▶ **Exercise description**: Check each line of the records below and collect those holding "menu".

▶ **Supplied material**:
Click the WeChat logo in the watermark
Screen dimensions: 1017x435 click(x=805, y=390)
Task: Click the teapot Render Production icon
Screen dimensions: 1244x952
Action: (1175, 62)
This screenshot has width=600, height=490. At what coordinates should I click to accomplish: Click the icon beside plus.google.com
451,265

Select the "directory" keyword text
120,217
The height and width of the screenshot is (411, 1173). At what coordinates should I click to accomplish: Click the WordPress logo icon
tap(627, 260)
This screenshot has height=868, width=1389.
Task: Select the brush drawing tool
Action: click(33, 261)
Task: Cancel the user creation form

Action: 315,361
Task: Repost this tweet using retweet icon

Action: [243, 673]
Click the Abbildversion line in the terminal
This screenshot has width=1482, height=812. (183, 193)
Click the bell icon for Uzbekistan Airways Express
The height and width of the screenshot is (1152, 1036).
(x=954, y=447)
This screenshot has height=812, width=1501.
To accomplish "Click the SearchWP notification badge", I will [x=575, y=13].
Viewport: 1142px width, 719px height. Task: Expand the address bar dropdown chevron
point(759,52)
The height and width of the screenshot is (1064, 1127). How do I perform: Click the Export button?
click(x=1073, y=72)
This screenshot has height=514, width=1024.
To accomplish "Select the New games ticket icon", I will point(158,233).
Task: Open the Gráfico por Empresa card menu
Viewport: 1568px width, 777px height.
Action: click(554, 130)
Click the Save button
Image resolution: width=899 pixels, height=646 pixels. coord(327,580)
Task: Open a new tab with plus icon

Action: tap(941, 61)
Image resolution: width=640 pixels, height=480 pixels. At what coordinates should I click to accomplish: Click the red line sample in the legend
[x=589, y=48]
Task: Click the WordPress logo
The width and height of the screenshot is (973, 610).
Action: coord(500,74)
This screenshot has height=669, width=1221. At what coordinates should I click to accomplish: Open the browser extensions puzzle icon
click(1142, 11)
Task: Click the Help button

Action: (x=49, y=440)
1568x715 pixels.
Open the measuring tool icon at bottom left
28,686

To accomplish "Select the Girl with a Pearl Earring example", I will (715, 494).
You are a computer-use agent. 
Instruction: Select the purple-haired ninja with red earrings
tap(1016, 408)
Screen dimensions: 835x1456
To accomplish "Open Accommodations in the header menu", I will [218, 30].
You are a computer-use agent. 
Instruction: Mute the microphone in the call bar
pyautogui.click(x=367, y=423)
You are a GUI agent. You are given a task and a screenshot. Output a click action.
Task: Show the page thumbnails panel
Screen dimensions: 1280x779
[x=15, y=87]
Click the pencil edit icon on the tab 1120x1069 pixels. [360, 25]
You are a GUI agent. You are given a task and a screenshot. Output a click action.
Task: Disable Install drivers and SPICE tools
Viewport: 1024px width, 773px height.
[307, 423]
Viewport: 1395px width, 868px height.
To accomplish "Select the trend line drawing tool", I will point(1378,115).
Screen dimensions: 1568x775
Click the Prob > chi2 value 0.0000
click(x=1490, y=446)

▶ **Task answer**:
Task: Open the Gráfico por Empresa card menu
To accomplish "Open Accommodations in the header menu", I will [218, 30].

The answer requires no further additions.